PROBLEM DESCRIPTION
Copy the entries word for word, beginning with the line that contains "The width and height of the screenshot is (999, 669)." and ending after the line that contains "(x=624, y=179)".
[Start of DATASET RECORDS]
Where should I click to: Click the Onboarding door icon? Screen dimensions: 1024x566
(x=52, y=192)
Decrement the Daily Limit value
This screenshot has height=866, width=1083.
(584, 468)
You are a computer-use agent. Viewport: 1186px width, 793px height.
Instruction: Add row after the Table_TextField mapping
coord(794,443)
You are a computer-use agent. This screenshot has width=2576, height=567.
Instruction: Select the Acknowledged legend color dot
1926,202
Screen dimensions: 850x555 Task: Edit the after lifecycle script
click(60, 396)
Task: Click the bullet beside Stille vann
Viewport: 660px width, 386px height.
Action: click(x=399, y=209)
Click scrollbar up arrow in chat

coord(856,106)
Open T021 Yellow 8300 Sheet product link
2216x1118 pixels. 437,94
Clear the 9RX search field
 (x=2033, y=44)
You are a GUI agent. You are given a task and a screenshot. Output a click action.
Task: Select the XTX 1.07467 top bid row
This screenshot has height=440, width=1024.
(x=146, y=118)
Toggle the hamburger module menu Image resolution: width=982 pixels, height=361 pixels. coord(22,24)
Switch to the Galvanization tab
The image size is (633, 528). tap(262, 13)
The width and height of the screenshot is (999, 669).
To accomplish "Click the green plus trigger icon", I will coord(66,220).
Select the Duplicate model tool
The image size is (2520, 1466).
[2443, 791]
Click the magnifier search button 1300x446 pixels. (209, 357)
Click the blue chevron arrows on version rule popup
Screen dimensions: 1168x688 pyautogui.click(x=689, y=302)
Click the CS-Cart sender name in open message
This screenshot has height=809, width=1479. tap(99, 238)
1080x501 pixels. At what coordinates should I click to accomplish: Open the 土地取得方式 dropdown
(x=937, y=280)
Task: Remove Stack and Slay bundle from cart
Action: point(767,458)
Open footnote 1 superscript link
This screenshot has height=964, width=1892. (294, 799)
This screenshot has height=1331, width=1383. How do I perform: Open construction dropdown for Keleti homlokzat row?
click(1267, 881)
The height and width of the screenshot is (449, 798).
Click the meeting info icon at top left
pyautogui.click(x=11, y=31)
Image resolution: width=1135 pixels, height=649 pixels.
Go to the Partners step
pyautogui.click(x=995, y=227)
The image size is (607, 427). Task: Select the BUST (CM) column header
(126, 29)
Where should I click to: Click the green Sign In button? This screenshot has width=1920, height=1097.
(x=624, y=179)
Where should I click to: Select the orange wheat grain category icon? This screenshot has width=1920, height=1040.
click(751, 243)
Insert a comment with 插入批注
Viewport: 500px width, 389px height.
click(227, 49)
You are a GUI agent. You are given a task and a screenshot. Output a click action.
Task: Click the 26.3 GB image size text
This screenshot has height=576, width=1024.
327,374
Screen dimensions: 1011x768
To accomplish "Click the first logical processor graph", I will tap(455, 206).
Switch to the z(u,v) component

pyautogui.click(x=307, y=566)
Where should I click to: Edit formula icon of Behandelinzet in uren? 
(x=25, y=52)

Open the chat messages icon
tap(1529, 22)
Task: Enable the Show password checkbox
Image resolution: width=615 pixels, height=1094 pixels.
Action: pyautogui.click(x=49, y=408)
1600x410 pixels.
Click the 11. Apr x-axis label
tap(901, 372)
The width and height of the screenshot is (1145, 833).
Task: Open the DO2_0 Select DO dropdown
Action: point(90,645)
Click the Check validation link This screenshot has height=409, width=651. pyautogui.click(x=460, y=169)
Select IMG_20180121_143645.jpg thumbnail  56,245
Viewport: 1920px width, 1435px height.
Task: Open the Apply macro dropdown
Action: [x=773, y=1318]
[End of DATASET RECORDS]
EXERCISE ANSWER
The width and height of the screenshot is (999, 669).
To accomplish "Click the green plus trigger icon", I will coord(66,220).
Select the Duplicate model tool
The image size is (2520, 1466).
[2443, 791]
Click the magnifier search button 1300x446 pixels. (209, 357)
Click the blue chevron arrows on version rule popup
Screen dimensions: 1168x688 pyautogui.click(x=689, y=302)
Click the CS-Cart sender name in open message
This screenshot has height=809, width=1479. tap(99, 238)
1080x501 pixels. At what coordinates should I click to accomplish: Open the 土地取得方式 dropdown
(x=937, y=280)
Task: Remove Stack and Slay bundle from cart
Action: point(767,458)
Open footnote 1 superscript link
This screenshot has height=964, width=1892. (294, 799)
This screenshot has height=1331, width=1383. How do I perform: Open construction dropdown for Keleti homlokzat row?
click(1267, 881)
The height and width of the screenshot is (449, 798).
Click the meeting info icon at top left
pyautogui.click(x=11, y=31)
Image resolution: width=1135 pixels, height=649 pixels.
Go to the Partners step
pyautogui.click(x=995, y=227)
The image size is (607, 427). Task: Select the BUST (CM) column header
(126, 29)
Where should I click to: Click the green Sign In button? This screenshot has width=1920, height=1097.
(x=624, y=179)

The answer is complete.